At first sight life in another country can seem to have more advantages than are actually the case. Therefore there is a lot to think about before moving, not just health insurance.
Foreigners, who live in Thailand more than half of the year, are liable for tax here. (Need to check on double tax agreements between your country and Thailand). It is vital to be clear about the situation and to have worked out your financial plan.
For most foreigners, if they do not work in Thailand and provided they do have adequate means, there is the apparent opportunity to significantly increase their standard of living. Therefore it is vital to have your assets invested well, at home, in Thailand, or in both countries. Your strategy needs to take into account that you are stopping working as well as the change in where you live.
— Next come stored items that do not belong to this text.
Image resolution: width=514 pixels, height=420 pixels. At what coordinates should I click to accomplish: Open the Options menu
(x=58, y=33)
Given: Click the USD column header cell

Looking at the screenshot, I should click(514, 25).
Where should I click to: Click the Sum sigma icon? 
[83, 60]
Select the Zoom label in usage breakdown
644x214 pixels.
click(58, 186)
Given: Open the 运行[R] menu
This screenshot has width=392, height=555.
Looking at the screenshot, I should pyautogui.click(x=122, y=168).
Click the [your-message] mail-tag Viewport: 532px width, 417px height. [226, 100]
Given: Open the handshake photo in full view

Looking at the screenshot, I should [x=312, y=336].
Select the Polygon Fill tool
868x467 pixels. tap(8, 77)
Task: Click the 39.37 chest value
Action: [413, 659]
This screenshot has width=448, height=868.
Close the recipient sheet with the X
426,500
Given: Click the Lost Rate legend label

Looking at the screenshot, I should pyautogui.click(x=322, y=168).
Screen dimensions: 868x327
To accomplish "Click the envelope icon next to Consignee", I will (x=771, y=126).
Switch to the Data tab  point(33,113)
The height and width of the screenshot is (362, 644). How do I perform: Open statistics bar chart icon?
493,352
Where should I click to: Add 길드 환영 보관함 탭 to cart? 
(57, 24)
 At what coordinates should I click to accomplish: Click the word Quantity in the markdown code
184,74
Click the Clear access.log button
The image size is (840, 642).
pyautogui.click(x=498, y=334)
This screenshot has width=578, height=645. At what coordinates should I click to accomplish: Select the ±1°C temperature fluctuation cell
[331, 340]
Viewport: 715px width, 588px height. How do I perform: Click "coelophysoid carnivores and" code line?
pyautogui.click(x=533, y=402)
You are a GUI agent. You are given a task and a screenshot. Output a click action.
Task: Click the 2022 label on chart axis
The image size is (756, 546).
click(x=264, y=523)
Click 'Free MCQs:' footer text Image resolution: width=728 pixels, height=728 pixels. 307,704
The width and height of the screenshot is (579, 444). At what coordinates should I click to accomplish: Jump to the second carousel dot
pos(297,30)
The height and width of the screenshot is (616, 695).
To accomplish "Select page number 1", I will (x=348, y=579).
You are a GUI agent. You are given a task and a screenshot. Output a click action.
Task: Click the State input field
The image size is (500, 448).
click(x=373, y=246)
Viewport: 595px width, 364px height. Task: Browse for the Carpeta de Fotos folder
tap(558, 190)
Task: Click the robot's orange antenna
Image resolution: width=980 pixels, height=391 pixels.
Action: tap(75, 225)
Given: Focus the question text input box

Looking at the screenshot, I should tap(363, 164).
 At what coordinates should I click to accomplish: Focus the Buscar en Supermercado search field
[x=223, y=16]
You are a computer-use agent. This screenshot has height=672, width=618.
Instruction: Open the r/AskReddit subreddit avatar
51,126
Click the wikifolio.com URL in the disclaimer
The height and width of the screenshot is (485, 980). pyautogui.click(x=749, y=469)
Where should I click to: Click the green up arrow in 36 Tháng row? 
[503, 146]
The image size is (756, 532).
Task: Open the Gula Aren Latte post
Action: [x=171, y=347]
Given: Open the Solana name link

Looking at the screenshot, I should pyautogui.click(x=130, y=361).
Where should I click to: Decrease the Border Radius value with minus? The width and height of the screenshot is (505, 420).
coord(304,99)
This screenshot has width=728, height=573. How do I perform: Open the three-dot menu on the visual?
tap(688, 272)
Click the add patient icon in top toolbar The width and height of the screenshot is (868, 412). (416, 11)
In Thailand you must also consider exchange rate fluctuations and high inflation rates. You also need to consider the unknowns about the unstable internal political situation which some analysts see as ongoing.
And foreigners must also clarify what authorities will settle your estate on decease. The advice of a reliable lawyer can help.
Why do people move? Novelist Yann Martel summed it up in his book “Ship Wreck with Tiger”:
“What makes them pull up their roots and leave behind everything familiar, set out to a great unknown well over the horizon? Why go to a strange jungle where everything is new, different and dangerous?”
The answer is always the same. They set out in the hope of a better life.
Translated from “Der Farang’, Pattaya, November 2008. This is targeted on Germans and German-speaking people. Some minor editing.
A lot of good points are made in this article.
With the reasonable (although rapidly increasing) cost of medical care, for many you might be better off without medical insurance, although that is a personal decision and varies from person to person.